Now that Borders has filed for Chapter 11 bankruptcy filing, its customers could stand to lose millions of dollars in the value of unredeemed Borders gift cards if the cash-strapped retailer eventually decides to no longer accept them. Here are some things you’ll want to keep in mind if you hold a Borders gift card or plan on purchasing on in the near future.
The Ann Arbor, Mich.-based retailer officially sought bankruptcy protection with the New York bankruptcy court on Wednesday despite refinancing millions of dollars of debt in late January—all under the condition of drastically restructuring its business to improve profitability and cash flow. At that time, the bookstore’s business strategy included expanding its Borders Rewards Plus program, aggressively growing its Borders.com eBook marketshare, and enhancing its retail mix to compete with what it referred to as “the digital effect”. Borders will now close more than 30% of its stores within the next several weeks through the bankruptcy process.
While Borders did indicate on its official reorganization website that it would continue to fully honor its gift cards and rewards program, you’ll still want to continue following the company’s bankruptcy proceeding in case this policy changes.
Click here for more information regarding the company’s bankruptcy filing.
Gift Cards: The Gift That Doesn’t Give
Customers that own gift cards purchased from companies that eventually seek bankruptcy protection are often unable to redeem any of the full value of their cards once a petition has been filed. When Sharper Image filed for Chapter 11 on Feb. 19, 2008 it temporarily suspended acceptance of its gift cards, then later directed its customers to do one of two things.
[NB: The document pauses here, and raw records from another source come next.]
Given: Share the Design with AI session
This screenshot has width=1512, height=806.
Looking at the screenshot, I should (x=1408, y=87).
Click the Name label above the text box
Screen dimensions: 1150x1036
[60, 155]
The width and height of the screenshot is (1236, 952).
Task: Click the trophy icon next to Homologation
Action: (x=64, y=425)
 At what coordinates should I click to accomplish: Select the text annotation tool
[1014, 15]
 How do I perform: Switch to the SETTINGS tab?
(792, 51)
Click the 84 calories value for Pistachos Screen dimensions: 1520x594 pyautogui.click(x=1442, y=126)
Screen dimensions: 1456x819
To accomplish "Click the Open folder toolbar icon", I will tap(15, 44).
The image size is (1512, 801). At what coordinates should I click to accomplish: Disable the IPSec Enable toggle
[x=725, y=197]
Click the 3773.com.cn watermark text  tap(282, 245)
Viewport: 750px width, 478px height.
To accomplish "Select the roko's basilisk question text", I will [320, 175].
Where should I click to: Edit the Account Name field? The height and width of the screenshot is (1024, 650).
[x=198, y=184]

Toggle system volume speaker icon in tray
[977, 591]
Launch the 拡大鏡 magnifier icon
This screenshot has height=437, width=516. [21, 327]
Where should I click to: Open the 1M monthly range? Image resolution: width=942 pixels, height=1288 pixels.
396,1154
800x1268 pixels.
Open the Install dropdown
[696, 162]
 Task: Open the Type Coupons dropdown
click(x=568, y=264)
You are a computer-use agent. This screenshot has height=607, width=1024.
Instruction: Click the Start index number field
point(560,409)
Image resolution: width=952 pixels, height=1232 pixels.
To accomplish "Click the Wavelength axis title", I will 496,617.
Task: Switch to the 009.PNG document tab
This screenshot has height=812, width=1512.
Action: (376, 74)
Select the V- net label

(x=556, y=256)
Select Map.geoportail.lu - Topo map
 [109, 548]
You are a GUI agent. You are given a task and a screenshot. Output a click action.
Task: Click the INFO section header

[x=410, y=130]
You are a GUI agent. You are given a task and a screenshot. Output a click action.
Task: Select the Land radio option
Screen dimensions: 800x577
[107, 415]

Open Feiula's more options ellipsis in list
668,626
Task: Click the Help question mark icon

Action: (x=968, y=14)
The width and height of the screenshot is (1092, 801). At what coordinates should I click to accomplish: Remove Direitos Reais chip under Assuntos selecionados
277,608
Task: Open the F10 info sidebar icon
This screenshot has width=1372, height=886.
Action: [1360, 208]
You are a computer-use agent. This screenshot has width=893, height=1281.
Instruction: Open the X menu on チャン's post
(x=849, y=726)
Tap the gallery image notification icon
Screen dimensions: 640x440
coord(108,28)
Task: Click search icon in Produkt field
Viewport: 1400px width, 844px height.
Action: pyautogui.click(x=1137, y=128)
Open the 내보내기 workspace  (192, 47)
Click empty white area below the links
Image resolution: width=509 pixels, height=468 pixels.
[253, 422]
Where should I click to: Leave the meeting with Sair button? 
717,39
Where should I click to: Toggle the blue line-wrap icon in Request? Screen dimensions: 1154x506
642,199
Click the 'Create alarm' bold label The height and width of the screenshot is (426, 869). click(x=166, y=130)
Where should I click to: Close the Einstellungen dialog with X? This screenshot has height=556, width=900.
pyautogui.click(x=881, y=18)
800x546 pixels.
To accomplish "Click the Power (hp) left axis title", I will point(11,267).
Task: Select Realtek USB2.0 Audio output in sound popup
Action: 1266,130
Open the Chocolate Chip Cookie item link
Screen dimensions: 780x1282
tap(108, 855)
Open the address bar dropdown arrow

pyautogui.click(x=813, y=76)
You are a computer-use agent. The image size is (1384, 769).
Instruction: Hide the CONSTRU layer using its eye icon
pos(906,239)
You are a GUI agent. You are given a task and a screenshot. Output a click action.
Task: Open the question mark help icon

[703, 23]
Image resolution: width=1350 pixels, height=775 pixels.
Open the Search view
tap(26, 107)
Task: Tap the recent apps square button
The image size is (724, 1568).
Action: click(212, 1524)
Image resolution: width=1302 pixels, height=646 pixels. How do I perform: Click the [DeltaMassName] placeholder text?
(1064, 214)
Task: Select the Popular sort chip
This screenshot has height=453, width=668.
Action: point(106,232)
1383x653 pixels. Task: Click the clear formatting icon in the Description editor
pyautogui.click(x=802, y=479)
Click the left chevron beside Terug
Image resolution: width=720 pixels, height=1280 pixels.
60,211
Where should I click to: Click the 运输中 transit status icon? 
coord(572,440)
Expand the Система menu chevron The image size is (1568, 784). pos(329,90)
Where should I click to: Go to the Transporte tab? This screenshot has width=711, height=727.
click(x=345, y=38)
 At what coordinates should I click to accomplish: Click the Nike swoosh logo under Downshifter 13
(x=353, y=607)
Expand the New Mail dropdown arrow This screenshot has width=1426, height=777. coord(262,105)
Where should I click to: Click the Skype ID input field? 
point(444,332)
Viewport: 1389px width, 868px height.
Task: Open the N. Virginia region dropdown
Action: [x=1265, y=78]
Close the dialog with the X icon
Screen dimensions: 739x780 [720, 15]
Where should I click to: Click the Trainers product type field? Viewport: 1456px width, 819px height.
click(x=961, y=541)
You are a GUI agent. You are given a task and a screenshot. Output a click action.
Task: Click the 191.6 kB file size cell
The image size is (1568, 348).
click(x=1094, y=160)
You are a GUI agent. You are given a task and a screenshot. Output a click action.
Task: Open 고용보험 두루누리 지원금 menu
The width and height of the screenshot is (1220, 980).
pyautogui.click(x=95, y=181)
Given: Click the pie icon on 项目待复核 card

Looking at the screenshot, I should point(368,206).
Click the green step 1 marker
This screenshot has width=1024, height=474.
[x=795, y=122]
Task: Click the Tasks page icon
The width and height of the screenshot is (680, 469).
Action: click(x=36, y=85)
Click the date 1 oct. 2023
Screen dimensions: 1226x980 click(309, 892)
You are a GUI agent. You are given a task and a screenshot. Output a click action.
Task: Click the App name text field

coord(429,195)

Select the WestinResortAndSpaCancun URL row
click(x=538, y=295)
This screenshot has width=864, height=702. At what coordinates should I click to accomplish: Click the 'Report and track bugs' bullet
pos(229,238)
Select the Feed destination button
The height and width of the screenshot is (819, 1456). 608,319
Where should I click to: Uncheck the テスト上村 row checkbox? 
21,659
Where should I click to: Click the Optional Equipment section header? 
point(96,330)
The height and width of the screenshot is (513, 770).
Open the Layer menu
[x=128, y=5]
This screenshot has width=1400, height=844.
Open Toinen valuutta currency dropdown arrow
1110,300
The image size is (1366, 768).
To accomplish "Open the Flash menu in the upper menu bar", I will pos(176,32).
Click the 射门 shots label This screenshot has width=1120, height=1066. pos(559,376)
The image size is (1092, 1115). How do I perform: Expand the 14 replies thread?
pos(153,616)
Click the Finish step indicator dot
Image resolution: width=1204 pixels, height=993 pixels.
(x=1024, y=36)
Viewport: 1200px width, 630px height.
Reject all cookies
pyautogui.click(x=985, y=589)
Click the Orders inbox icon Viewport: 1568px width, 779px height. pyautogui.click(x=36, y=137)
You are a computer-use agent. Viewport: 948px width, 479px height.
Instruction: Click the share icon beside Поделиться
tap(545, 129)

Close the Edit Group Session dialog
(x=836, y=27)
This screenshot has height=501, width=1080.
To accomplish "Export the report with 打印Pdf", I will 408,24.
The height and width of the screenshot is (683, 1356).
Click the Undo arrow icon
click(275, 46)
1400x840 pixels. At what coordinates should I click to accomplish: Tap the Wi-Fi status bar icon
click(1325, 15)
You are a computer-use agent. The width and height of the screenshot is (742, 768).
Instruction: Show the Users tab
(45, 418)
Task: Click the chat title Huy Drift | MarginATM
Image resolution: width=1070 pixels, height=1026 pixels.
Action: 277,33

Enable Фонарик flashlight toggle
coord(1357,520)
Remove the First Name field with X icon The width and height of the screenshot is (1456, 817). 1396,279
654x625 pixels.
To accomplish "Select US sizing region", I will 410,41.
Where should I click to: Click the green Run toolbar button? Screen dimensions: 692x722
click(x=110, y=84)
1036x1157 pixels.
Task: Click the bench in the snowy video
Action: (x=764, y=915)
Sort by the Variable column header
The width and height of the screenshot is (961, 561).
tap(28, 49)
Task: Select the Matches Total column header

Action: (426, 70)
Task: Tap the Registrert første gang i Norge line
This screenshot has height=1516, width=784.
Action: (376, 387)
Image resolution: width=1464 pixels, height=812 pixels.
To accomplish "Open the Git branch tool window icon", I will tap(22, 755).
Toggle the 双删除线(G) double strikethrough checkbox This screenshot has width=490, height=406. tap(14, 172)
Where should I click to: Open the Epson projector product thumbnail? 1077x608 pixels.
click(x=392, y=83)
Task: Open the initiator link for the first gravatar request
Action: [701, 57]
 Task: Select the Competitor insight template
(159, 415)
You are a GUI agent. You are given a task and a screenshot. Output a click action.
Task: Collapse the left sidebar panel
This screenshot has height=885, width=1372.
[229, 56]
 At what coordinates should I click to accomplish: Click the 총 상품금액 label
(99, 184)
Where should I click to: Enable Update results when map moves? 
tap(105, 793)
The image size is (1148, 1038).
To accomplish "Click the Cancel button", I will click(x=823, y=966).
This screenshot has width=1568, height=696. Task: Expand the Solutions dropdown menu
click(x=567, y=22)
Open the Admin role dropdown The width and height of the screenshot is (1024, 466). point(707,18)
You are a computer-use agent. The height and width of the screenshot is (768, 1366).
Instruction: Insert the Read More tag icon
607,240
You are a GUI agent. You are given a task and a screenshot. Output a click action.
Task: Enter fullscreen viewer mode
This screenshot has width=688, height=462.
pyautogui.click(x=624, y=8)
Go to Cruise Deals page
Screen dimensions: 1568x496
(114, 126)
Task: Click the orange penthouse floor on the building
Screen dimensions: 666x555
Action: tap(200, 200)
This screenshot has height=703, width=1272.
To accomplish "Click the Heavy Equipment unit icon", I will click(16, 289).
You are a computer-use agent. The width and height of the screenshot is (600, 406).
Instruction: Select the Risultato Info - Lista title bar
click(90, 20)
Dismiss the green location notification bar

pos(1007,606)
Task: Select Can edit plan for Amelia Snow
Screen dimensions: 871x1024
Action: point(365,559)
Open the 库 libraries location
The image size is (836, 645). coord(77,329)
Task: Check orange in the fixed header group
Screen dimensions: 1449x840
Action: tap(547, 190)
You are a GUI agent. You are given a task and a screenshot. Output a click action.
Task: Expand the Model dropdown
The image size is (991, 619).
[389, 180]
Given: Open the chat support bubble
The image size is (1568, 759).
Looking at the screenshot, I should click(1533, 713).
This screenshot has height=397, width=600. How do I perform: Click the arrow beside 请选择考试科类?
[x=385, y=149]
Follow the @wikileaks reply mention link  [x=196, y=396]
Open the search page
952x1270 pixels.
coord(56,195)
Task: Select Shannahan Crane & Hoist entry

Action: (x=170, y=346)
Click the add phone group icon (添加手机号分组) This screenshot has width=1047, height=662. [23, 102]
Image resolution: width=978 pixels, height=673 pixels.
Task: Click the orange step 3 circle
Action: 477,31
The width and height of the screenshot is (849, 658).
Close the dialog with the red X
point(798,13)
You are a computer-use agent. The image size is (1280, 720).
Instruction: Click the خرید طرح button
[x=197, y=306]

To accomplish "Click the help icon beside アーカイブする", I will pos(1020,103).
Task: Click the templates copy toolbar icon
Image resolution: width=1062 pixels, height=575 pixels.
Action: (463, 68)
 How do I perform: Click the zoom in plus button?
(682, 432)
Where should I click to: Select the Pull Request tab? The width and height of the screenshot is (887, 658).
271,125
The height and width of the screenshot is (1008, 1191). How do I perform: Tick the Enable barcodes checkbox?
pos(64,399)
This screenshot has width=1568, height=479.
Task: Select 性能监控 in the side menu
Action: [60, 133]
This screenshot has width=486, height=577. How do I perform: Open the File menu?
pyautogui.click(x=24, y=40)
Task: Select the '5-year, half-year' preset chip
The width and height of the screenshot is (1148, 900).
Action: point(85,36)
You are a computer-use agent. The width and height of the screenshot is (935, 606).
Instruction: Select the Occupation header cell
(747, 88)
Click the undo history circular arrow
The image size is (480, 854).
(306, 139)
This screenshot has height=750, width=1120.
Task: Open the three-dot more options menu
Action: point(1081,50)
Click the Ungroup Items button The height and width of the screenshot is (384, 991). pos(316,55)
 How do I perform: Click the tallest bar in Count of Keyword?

- Their first option included filing a proof of their claims with the bankruptcy court through a court-approved claims agent hired by the company to deal with the store’s claims—all which had to have been done by August of that year in order to qualify. Yet, doing so didn’t necessarily entitle holders of such claims to payment, since their gift card claims are typically classified as unsecured claims, which are close to last on the payment chain and would have more than likely been wiped out through the store’s reorganization process.
- Cardholders also had the option of receiving a one-time 25% discount on their purchases with rival retailer Brookstone in exchange for relinquishing their Sharper Image cards. All told, there was a combined $20 million loss in gift cards through the bankruptcy filing, according to InsWeb , an online insurance marketplace.
Customers holding gift cards for Circuit City, which liquidated in Chapter 11 in 2008—fared better in comparison, and were allowed to redeem the full value of their gift cards during the company’s liquidation sales.
How to Avoid Losing Money on Gift Cards: Spend Your Gift Cards
Your first line of defense to ensure you don’t lose unnecessary money is simple: make sure to redeem the full value of your gift card before the company takes the plunge into Chapter 11 bankruptcy. That way, you can avoid the claims process and recover the full value of your cards before any legal red tape binds the company from making good on your purchase. In some cases, purchasing a gift card from sites like GiftCardRescue.com is the best bet, since the site offers customers a reimbursement of any amount lost as a result of a vendor seeking bankruptcy protection. Know your options and shop wisely, and you can avoid losing hard earned money if your merchant of choice files for bankruptcy.